◆ Passage to read:

Member of the Georgia House of Representatives from the state district
- In office 1841, 1847, and 1851-52 – one-year term

Personal details
- Born: July 23, 1810 Groton, Connecticut
- Died: November 21, 1891 (aged 81) Albany, Georgia
- Resting place: Oakview Cemetery, Albany, Georgia
- Party: Democratic
- Occupation: Businessman, merchant, Congressman

Military service
- Allegiance: Confederate States of America
- Branch/service: Confederate States Navy
- Years of service: 1861–1865
- Rank: Captain
- Unit: Georgia Militia
- Battles/wars: American Civil War

= Nelson Tift =

American politician (1810–1891)

Nelson Tift (July 23, 1810 – November 21, 1891) was an American jurist, businessman, sailor, and politician who is best known for founding the city of Albany, Georgia.

==Biography==
Tift was born in Groton, Connecticut. Early in his life he became a devout Episcopalian.

He moved with his family to Key West, Florida in the 1820s, where he assisted his father in a mercantile business, and then to Augusta, Georgia in 1830, where he was also in business. During his travels, he opened many side businesses and ventures. He arrived in what would later be called Albany and set up a small trading post along with a sawmill. On July 5, 1840, he was elected to the Baker County, Georgia Inferior Court and was re-elected to that post in January 1841. In 1840, he owned 11 slaves.

Tift was married and had at least one daughter, Fannie, who was married to Confederate War Captain Thomas N. Nelson; he fought in the war and died at Tupelo, Mississippi in 1864.

In 1840, Tift was elected as a colonel of the local unit of the Georgia Militia. In 1841, he was elected to the Georgia House of Representatives and was re-elected to that one-year position in 1847, 1851, and 1852. While a state legislator, he supported the reopening of the international slave trade as a means to extend slave ownership to all white Georgians, and chastised white artisans for opposing the use of slave craftsmen. Although not an advocate of immediate secession, he accepted the final decision and lent his services to the new nation.

Tift founded, edited and published the Albany Patriot newspaper from 1845 until 1858.

In 1850, he owned eight slaves. In 1860, he owned nine slaves in Albany, and an additional 19 slaves spread out over two locations in surrounding Dougherty County.

==Civil War years and later life==
During the American Civil War, Tift was a captain in the Confederate States Navy supply department. He built gunboats for the Confederate navy and supplied the Rebel army with beef and hardtack produced by his factories at Albany and at nearby Palmyra in Lee County.

After the war ended, he was elected to the 40th United States Congress as a U.S. Representative with the Democratic Party and served from July 25, 1868, until March 3, 1869. He was not permitted to qualify for re-election in 1868 and unsuccessfully contested the election of his replacement, Richard H. Whiteley. He was the only House Democrat to vote in favor of the initial version of the Fifteenth Amendment to the United States Constitution, but was absent from the vote on the final version.

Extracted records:
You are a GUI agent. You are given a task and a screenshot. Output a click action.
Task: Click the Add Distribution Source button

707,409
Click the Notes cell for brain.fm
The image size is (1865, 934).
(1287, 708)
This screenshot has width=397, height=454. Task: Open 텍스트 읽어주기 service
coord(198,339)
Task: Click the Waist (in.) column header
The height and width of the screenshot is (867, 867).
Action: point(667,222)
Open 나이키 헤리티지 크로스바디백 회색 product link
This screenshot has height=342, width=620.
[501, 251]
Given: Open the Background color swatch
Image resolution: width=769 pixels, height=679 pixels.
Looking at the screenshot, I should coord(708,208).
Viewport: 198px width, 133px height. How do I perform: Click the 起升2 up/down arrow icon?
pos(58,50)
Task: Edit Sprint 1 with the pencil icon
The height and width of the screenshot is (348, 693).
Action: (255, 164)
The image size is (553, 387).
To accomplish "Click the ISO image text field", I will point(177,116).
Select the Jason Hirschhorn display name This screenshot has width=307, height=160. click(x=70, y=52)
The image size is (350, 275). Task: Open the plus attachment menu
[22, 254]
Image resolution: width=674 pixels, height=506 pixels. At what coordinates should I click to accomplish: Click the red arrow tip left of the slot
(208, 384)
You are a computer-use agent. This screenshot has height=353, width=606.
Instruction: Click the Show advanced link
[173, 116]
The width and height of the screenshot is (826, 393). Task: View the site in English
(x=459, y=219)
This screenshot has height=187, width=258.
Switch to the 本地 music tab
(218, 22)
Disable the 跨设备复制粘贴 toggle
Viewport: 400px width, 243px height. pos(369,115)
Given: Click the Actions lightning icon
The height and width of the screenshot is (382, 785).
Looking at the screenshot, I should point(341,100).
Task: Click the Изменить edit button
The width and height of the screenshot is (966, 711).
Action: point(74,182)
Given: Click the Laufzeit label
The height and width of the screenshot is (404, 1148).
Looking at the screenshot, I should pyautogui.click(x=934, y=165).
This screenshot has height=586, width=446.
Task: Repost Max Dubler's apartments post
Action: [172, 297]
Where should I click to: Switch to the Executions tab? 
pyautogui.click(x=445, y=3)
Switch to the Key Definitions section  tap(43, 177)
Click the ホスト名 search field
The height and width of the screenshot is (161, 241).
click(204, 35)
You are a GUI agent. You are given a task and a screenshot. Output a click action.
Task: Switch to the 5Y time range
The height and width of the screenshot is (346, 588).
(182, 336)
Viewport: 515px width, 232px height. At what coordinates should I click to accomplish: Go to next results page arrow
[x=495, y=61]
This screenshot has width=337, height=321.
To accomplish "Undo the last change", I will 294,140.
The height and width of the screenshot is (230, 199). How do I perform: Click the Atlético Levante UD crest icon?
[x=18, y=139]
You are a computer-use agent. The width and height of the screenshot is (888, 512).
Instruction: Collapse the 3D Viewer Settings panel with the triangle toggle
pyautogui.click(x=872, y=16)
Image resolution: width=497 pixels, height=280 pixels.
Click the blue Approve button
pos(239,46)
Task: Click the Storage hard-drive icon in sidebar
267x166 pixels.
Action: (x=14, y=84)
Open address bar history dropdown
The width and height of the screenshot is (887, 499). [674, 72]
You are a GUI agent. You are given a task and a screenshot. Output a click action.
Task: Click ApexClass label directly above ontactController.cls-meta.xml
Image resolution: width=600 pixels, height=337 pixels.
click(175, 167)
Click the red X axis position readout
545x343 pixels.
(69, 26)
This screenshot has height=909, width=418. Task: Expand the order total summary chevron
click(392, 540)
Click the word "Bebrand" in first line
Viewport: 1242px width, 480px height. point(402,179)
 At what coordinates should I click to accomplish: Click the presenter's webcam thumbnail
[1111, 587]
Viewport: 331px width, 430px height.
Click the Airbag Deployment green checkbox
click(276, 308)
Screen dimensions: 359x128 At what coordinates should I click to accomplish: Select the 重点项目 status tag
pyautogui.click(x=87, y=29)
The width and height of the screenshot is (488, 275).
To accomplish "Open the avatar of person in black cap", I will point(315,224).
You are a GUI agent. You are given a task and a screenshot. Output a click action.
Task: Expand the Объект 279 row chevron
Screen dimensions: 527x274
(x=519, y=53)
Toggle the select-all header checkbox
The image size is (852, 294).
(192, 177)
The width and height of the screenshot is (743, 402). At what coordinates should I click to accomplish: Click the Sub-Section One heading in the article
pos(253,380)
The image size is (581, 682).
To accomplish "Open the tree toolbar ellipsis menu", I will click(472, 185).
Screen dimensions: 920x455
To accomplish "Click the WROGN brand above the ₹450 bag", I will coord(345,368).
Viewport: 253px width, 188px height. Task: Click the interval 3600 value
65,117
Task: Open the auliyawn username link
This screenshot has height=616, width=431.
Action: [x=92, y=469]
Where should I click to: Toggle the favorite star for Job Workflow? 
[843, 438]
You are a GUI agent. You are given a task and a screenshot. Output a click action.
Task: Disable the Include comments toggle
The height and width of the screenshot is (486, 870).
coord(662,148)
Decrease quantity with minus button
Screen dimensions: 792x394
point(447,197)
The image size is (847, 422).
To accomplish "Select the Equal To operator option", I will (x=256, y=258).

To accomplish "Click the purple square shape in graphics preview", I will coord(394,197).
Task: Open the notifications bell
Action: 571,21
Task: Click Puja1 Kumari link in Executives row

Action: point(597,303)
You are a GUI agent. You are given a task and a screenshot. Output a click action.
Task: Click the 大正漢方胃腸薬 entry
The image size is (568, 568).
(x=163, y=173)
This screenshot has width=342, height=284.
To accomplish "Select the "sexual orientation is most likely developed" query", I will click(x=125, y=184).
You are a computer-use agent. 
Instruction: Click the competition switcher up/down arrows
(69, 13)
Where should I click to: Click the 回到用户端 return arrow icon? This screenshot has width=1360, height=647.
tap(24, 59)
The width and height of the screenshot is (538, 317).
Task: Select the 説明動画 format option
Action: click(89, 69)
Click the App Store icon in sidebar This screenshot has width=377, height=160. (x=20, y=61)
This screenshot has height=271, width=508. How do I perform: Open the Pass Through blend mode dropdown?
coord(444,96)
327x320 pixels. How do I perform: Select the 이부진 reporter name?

◆ What the task asks:
Do these statements agree with the Nelson Tift biography? Answer yes or no for each one, and quote the exact words of the biography that decide it.
1. Tift published the Albany Patriot until 1858.
2. Tift lived in Augusta before he lived in Key West.
3. Tift voted for the final version of the Fifteenth Amendment.

◆ Written answer:
1. Yes: "Tift founded, edited and published the Albany Patriot newspaper from 1845 until 1858."
2. No: "He moved with his family to Key West, Florida in the 1820s, where he assisted his father in a mercantile business, and then to Augusta, Georgia in 1830"
3. No: "but was absent from the vote on the final version."